→ Task directions:
Go line by line through the data below and count those with the string "Given". Give the number only.
[Information supplied — start]
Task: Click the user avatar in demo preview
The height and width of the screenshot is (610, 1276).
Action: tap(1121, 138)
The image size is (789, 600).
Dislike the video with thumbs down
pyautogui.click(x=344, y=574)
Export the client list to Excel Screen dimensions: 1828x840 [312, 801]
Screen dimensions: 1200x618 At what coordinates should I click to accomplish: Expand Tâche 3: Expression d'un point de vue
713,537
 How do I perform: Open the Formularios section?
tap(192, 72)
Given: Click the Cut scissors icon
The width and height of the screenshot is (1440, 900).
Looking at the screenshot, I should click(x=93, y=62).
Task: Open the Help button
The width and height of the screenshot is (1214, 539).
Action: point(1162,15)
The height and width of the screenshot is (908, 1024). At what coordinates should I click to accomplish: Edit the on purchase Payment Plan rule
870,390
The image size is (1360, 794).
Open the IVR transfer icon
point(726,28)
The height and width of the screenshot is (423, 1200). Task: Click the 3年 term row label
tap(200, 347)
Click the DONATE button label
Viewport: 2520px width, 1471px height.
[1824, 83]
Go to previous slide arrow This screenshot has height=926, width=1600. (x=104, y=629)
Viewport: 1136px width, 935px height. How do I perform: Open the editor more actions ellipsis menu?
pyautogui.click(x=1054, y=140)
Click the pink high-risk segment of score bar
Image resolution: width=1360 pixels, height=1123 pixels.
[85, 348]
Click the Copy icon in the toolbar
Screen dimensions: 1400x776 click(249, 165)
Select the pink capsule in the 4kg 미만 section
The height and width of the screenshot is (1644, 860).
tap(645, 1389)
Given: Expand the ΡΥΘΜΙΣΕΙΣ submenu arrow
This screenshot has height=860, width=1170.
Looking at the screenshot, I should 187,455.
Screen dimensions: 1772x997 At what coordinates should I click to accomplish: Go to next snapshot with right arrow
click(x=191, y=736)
[Information supplied — finish]
→ Solution to this exercise:
2